A Multi-Task Dense Network with Self-Supervised Learning for Retinal Vessel Segmentation

Abstract

Morphological and functional changes in retinal vessels are indicators of a variety of chronic diseases, such as diabetes, stroke, and hypertension. However, without a large number of high-quality annotations, existing deep learning-based medical image segmentation approaches may degrade their performance dramatically on the retinal vessel segmentation task. To reduce the demand of high-quality annotations and make full use of massive unlabeled data, we propose a self-supervised multi-task strategy to extract curvilinear vessel features for the retinal vessel segmentation task. Specifically, we use a dense network to extract more vessel features across different layers/slices, which is elaborately designed for hardware to train and test efficiently. Then, we combine three general pre-training tasks (i.e., intensity transformation, random pixel filling, in-painting and out-painting) in an aggregated way to learn rich hierarchical representations of curvilinear retinal vessel structures.

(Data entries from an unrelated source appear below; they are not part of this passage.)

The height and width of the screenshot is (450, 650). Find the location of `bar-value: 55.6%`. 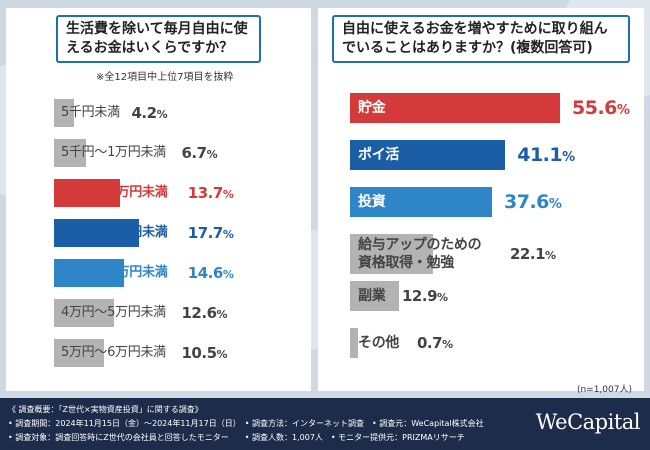

bar-value: 55.6% is located at coordinates (601, 110).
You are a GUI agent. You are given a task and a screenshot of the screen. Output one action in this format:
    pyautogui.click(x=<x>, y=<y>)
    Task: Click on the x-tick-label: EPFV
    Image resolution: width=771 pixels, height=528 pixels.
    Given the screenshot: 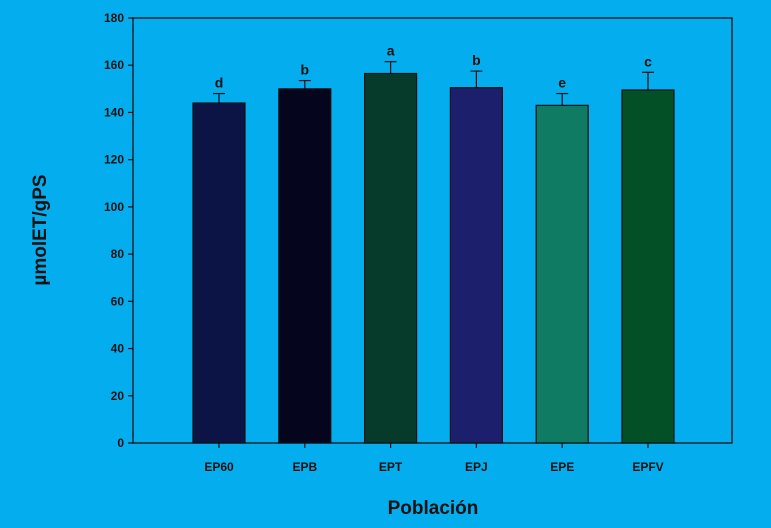 What is the action you would take?
    pyautogui.click(x=648, y=467)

Furthermore, a vector classification task module is introduced as another pre-training task to obtain more spatial features. Finally, to make the segmentation network pay more attention to curvilinear structures, a novel dynamic loss is proposed to learn robust vessel details from unlabeled fundus images. These four pre-training tasks greatly reduce the reliance on labeled data. Moreover, our network can learn the retinal vessel features effectively in the pre-training process, which leads to better performance in the target multi-modal segmentation task. Experimental results show that our method provides a promising direction for the retinal vessel segmentation task. Compared with other state-of-the-art supervised deep learning-based methods applied, our method requires less labeled data and achieves comparable segmentation accuracy. For instance, we match the accuracy of the traditional supervised learning methods on DRIVE and Vampire datasets without needing any labeled ground truth image. With elaborately training, we gain the 0.96 accuracy on DRIVE dataset.